我们首先定义 Agent 将使用的工具。

git_list_commits_tool：获取并格式化给定 GitHub 存储库和分支上的最新提交。
在诊断 CI 故障或代码回归时，可用于快速呈现最新更改。

import os, requests, zipfile, io
from collections import defaultdict
from typing import Annotated, List, Dict, Tuple
from haystack.tools import tool

@tool
def git_list_commits_tool(
    repo: Annotated[
        str, 
        "The GitHub repository in 'owner/name' format, e.g. 'my-org/my-repo'"]
    ,
    branch: Annotated[
        str, 
        "The branch name to list commits from"] = "main"
) -> str:
    '''List the most recent commits for a GitHub repository and branch.'''
    token = os.getenv("GITHUB_TOKEN")
    if not token:
        return "Error: GITHUB_TOKEN not set in environment."

    url = f"https://api.github.com/repos/{repo}/commits"
    headers = {"Authorization": f"token {token}"}
    params = {"sha": branch, "per_page": 10}
    resp = requests.get(url, headers=headers, params=params)
    resp.raise_for_status()
    commits = resp.json()

    lines = []
    for c in commits:
        sha = c["sha"][:7]
        msg = c["commit"]["message"].split("\n")[0]
        lines.append(f"- {sha}: {msg}")
    return "\n".join(lines)

git_diff_tool：检索 GitHub 存储库中两个提交或分支之间的补丁（diff）。
允许并排检查可能导致测试失败的代码更改。

@tool
def git_commit_diff_tool(
    repo: Annotated[
        str, 
        "The GitHub repository in 'owner/name' format, e.g. 'my-org/my-repo'"]
    ,
    base: Annotated[
        str, 
        "The base commit SHA or branch name"]
    ,
    head: Annotated[
        str, 
        "The head commit SHA or branch name"]
) -> str:
    '''Get the diff (patch) between two commits or branches in a GitHub repository.'''
    token = os.getenv("GITHUB_TOKEN")
    if not token:
        return "Error: GITHUB_TOKEN not set in environment."

    url = f"https://api.github.com/repos/{repo}/compare/{base}...{head}"
    headers = {"Authorization": f"token {token}"}
    resp = requests.get(url, headers=headers)
    resp.raise_for_status()
    data = resp.json()
    return data.get("files", [])

ci_status_tool：检查最近 GitHub Actions 工作流运行是否失败，下载其日志，并提取第一个失败的测试名称和错误消息。
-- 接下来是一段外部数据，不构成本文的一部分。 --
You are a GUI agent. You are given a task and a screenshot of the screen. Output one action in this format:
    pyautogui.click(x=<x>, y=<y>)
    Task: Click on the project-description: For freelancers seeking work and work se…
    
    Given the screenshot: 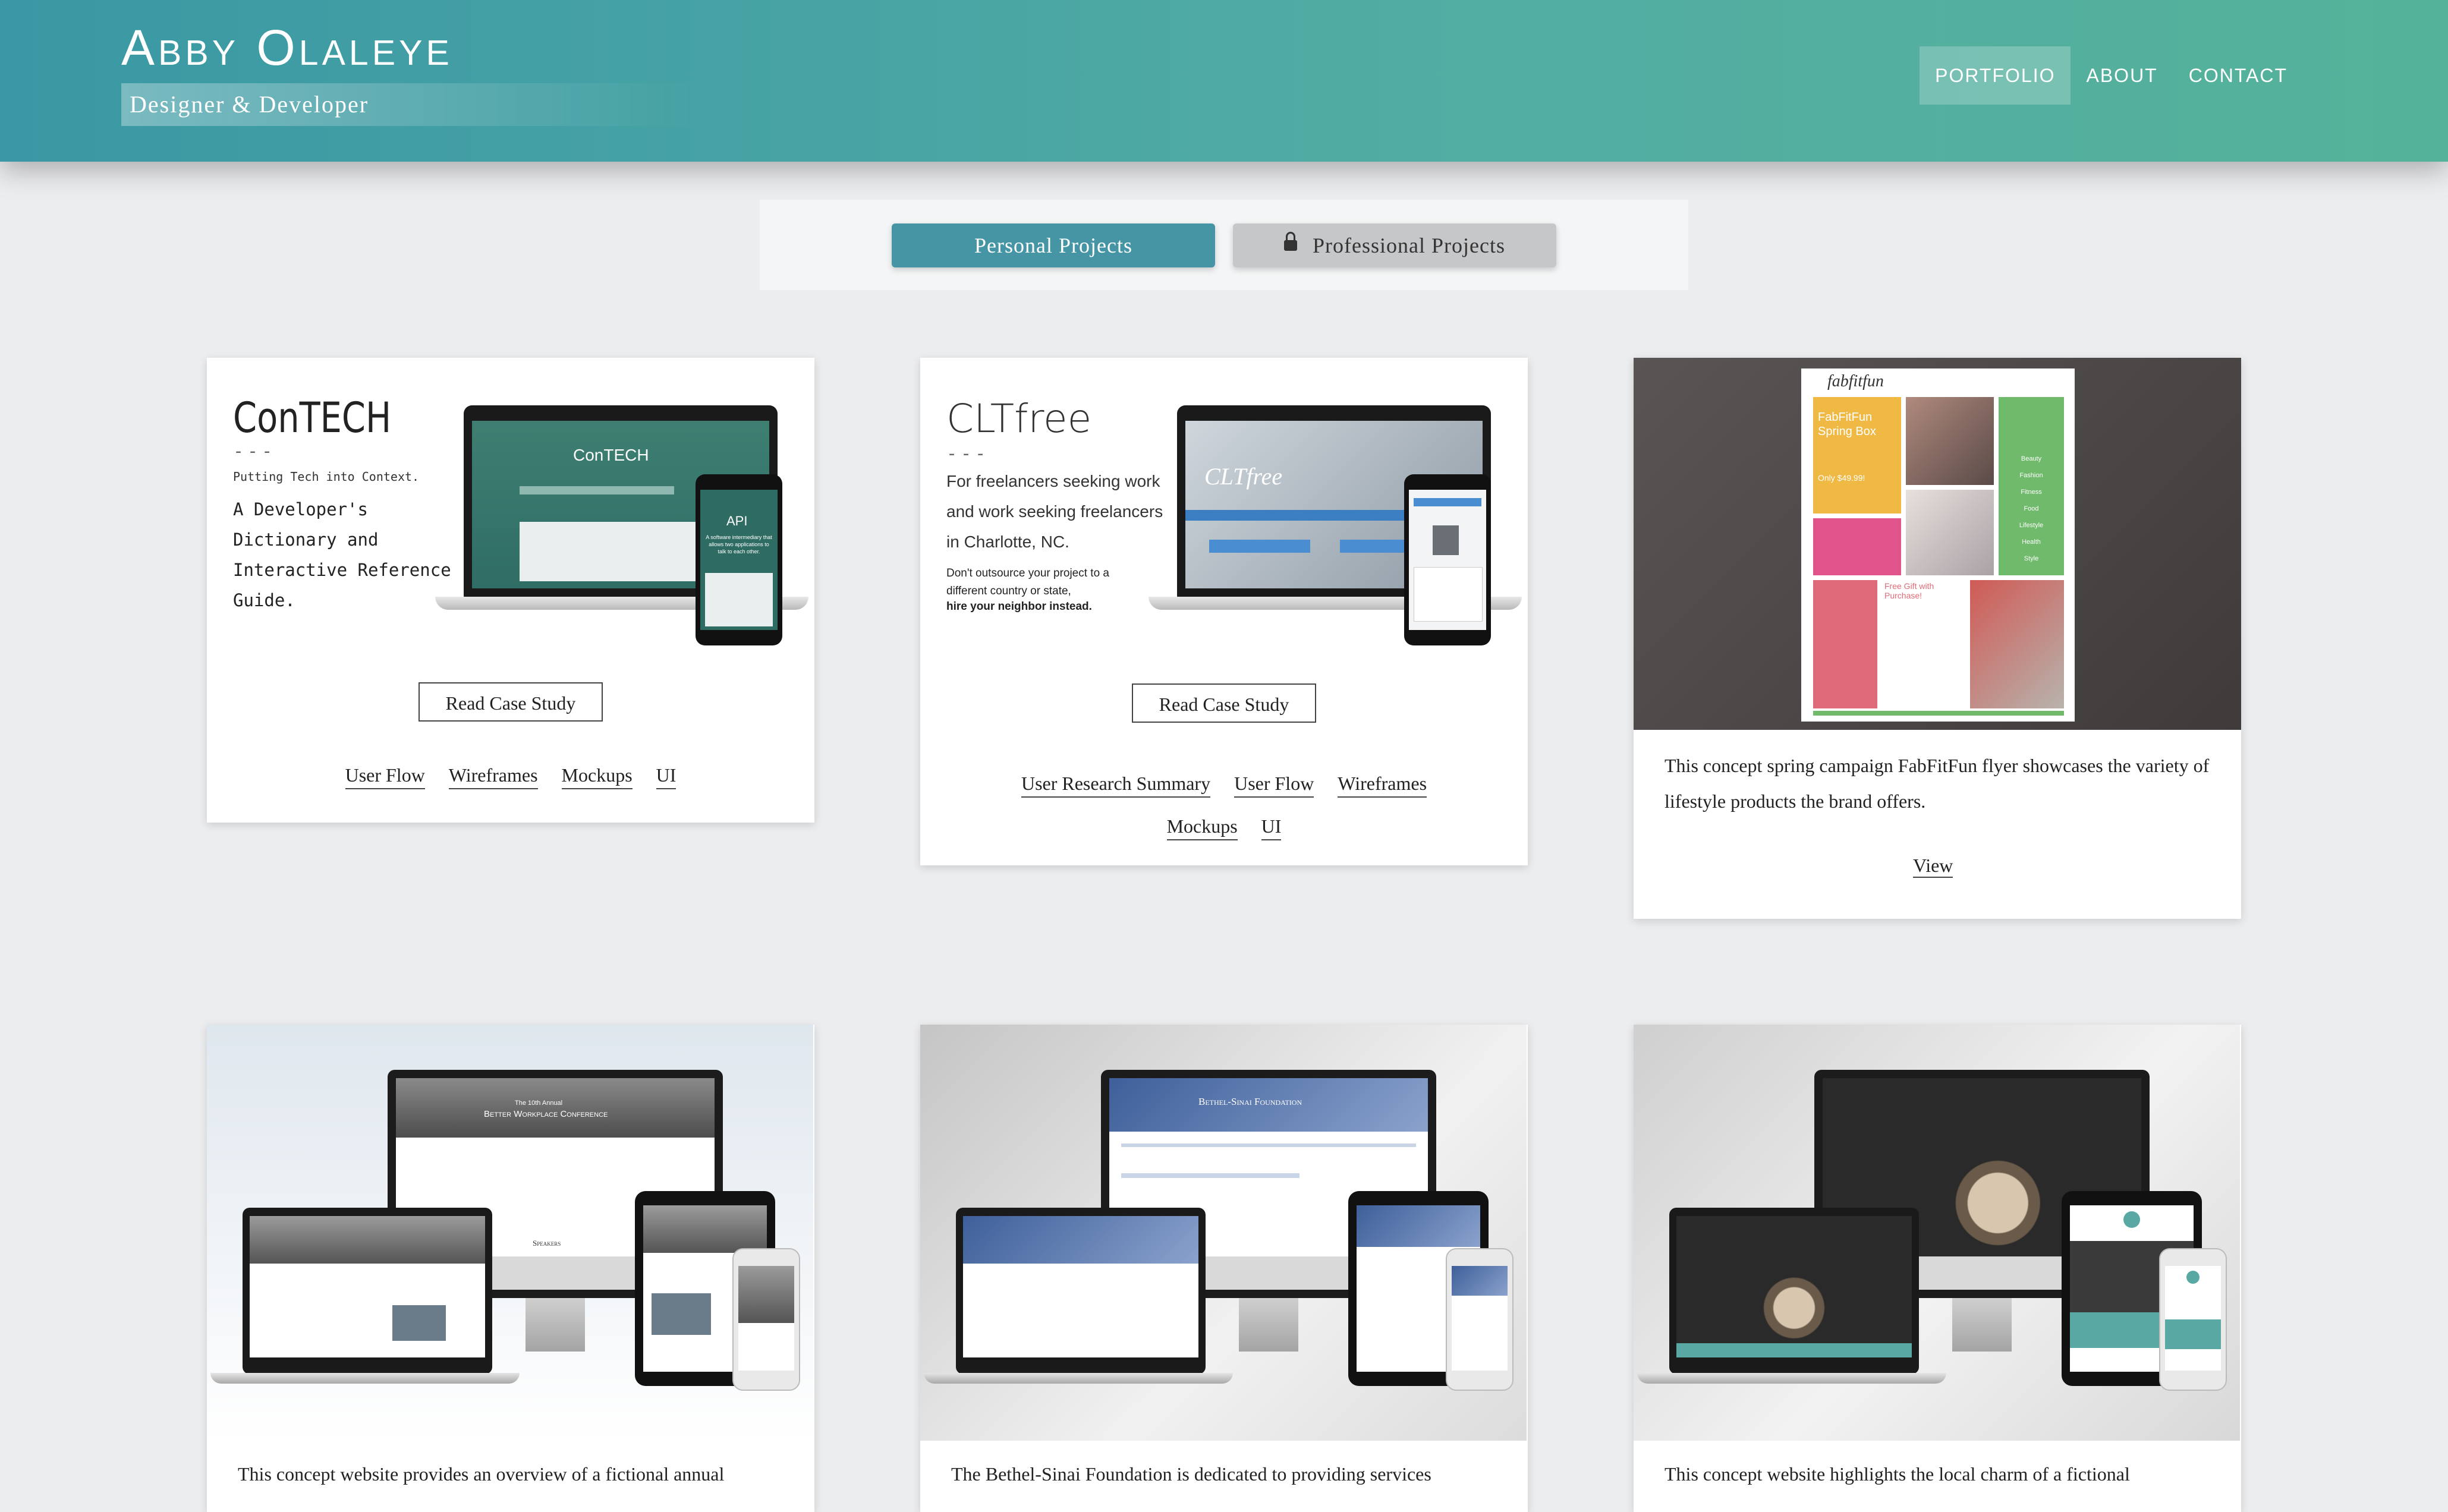 What is the action you would take?
    pyautogui.click(x=1054, y=511)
通过呈现导致流水线失败的确切测试和错误来自动化根本原因识别。

@tool
def ci_status_tool(
    repo: Annotated[
      str,
      "The GitHub repository in 'owner/name' format, e.g. 'my-org/my-repo'"
    ],
    per_page: Annotated[
      int,
      "How many of the most recent workflow runs to check (default 50)"
    ] = 50
) -> str:
    '''Check the most recent GitHub Actions workflow runs for a given repository, list any that failed, download their logs, and extract all failures, grouped by test suite (inferred from log file paths).'''
    token = os.getenv("GITHUB_TOKEN")
    if not token:
        return "Error: GITHUB_TOKEN environment variable not set."
    
    headers = {"Authorization": f"token {token}"}
    params = {"per_page": per_page}
    runs_url = f"https://api.github.com/repos/{repo}/actions/runs"
    
    resp = requests.get(runs_url, headers=headers, params=params)
    resp.raise_for_status()
    runs = resp.json().get("workflow_runs", [])
    
    failed_runs = [r for r in runs if r.get("conclusion") == "failure"]
    if not failed_runs:
        return f"No failed runs in the last {per_page} workflow runs for `{repo}`."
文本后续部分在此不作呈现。